Duterte said former environment secretary Gina Lopez, whose appointment was rejected by the Commission on Appointments, had shown the impact of mining on rural communities.
He also saluted ABS-CBN anchor Ted Failon for producing a documentary on destructive mining.
“For once, they behaved correctly, ABS-CBN. Watch the documentary of Ted Failon. I salute him for coming up with it,” Duterte said.
Duterte has accused ABS-CBN of being biased against him and has threatened to block the renewal of its franchise.
The President stressed that he is not an enemy of mining companies but insisted on measures to help farmers and fishermen affected by their operations.
“Mining has caused the cracking of the soil so the farmers cannot eat anymore. They are reduced to the garbage of what you can get there, salvage anything and sell it to the scrap. That’s what is happening to the Filipinos,” he said.
“I am not your enemy. As a matter of fact, you give government almost P70 billion. But that’s very small.”

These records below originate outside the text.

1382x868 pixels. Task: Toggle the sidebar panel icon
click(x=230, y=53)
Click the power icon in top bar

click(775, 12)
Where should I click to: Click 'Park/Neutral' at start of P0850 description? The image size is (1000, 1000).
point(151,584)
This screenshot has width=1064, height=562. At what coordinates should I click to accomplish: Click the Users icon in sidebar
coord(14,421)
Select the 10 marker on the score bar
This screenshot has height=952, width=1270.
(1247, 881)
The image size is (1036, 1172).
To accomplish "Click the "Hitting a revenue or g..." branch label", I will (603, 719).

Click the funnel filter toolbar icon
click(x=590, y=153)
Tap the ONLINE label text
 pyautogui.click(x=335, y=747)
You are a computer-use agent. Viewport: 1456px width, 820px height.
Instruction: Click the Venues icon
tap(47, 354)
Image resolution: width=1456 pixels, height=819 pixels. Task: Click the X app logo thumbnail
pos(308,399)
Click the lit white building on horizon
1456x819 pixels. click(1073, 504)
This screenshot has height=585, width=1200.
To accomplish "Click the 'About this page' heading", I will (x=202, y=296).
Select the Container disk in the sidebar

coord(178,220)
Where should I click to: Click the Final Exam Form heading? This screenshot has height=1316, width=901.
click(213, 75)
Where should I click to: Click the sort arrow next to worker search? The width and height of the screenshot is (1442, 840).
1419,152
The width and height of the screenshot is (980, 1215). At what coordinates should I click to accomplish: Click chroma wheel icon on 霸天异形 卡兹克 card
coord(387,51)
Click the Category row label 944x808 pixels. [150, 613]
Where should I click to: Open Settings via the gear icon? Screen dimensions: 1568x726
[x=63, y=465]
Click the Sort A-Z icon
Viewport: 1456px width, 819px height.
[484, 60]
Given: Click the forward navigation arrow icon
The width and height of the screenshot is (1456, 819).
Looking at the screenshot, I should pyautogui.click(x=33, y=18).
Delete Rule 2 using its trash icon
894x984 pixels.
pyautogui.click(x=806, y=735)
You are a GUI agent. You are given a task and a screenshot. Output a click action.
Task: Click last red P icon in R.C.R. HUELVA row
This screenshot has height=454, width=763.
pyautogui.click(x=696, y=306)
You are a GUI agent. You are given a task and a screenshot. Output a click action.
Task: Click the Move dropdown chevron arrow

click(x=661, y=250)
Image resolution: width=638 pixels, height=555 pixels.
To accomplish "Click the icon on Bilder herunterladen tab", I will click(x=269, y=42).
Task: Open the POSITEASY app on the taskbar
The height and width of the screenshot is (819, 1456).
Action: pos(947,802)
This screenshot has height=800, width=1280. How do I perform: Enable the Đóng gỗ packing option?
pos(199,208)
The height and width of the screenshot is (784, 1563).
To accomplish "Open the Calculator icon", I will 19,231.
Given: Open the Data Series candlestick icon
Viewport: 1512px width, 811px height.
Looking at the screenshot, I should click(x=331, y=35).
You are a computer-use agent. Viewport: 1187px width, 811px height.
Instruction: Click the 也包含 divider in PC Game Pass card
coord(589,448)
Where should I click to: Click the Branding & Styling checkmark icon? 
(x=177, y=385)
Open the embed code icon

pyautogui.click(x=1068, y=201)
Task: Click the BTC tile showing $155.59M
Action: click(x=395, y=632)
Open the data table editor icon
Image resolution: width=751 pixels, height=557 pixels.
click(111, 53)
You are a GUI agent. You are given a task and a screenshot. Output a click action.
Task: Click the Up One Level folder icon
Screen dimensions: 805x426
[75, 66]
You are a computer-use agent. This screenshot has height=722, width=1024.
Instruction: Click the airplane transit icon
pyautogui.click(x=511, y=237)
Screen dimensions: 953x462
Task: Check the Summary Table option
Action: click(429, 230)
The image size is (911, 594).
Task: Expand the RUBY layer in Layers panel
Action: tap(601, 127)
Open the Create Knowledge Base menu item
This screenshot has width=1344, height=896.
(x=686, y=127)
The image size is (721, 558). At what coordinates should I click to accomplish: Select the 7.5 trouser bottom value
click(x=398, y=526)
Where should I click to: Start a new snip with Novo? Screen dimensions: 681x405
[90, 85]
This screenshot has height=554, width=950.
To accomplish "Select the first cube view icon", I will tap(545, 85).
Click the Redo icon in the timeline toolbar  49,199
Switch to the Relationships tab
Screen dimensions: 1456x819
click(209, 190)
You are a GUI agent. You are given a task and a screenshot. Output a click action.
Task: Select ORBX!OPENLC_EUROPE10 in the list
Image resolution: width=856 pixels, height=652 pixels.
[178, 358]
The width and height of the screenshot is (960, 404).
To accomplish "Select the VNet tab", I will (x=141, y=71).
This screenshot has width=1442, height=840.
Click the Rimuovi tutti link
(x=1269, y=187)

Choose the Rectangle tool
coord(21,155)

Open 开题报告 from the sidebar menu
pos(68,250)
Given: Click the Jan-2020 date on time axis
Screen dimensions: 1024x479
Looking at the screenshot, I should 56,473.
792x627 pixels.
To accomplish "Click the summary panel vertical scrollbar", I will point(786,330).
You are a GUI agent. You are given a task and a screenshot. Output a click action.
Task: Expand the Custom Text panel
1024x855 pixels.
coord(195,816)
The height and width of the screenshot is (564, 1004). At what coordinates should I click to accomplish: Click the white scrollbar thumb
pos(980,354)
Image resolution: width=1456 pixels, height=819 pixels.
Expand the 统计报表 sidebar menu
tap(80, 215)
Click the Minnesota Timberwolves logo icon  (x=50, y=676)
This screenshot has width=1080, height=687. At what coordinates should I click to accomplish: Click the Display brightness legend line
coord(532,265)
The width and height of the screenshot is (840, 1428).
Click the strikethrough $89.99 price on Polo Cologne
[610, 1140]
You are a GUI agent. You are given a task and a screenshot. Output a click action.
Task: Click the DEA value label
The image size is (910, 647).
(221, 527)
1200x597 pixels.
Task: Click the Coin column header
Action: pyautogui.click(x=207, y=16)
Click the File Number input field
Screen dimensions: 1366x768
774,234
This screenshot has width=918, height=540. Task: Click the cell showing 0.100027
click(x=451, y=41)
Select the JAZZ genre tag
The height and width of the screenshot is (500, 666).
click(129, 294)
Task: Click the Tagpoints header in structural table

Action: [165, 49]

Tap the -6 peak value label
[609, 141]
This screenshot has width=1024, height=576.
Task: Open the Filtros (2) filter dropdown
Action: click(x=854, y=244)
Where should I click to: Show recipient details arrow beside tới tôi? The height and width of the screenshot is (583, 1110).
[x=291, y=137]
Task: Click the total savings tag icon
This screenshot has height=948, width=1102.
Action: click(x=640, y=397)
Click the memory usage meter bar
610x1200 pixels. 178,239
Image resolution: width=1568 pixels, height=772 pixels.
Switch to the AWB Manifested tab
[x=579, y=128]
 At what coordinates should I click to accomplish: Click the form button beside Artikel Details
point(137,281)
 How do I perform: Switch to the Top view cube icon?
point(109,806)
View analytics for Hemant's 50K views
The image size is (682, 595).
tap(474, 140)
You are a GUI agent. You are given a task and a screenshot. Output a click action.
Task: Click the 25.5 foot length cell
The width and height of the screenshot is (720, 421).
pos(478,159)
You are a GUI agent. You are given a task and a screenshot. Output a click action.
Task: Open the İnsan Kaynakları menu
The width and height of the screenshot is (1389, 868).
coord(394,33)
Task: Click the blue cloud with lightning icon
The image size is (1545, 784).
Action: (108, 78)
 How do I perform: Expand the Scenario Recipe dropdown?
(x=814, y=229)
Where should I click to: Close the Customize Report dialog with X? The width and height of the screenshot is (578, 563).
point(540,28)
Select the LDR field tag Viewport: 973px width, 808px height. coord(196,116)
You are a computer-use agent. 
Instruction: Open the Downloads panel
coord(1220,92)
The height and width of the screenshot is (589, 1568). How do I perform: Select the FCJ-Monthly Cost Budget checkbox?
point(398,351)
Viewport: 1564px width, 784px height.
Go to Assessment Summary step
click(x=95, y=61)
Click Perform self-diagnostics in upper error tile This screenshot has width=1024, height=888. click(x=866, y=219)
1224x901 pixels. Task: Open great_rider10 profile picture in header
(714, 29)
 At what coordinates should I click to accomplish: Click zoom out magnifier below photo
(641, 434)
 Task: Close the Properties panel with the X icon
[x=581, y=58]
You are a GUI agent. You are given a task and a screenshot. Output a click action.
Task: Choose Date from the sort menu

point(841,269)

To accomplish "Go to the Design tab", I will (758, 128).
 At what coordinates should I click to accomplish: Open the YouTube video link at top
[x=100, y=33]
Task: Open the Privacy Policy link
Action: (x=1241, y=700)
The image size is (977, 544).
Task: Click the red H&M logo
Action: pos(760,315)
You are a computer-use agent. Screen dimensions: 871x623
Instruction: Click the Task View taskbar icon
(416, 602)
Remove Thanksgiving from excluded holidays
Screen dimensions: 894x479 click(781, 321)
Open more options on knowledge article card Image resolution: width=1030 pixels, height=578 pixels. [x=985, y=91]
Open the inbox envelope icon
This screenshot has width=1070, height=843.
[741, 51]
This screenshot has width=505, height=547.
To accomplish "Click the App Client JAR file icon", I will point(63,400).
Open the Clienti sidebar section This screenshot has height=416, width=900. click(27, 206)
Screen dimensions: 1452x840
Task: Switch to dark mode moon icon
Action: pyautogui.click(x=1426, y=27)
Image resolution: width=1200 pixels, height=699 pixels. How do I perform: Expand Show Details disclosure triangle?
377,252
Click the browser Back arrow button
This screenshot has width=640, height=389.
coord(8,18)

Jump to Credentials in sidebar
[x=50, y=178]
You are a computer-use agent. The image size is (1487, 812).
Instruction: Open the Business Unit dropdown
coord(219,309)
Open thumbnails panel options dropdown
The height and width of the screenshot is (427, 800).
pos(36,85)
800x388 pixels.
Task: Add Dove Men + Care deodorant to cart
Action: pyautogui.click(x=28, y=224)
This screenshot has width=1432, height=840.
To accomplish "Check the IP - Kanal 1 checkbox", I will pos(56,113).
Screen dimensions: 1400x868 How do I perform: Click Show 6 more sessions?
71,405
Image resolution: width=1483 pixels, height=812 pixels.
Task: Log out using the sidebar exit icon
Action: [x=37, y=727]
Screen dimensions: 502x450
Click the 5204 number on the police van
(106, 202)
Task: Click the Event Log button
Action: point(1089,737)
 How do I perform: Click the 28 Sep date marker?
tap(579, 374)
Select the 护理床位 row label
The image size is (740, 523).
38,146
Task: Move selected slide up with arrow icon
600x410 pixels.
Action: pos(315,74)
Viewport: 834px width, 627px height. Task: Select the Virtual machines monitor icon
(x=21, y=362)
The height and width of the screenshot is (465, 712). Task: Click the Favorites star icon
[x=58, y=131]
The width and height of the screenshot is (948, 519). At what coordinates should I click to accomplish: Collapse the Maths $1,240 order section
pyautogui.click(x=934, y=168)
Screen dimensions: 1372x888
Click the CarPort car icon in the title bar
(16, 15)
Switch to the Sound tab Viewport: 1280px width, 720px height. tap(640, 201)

Miners blame illegal firms
The Chamber of Mines of the Philippines (COMP) said illegal miners who take up half of the country’s gold production should be taxed to death by President Duterte.
“We see the President’s point and his frustration as to why we are not getting a bigger share from mining. We can blame the illegal mines. They account for half but they do not actually pay,” COMP legal and policy head Ronald Recidoro told The STAR. “The way we see it and if we read between the lines, mining companies should give government its fair share, to give all affected stakeholders their fair share. And that has been our call and request ever since.”
Recidoro maintained that the President might not be distinguishing the legitimate miners from the illegitimate ones as the former are compliant with laws and regulations.
“Our problem is really the very poor enforcement of the law. A lot of of small-scale miners are not being taxed. The call should be to enforce the law,” he said.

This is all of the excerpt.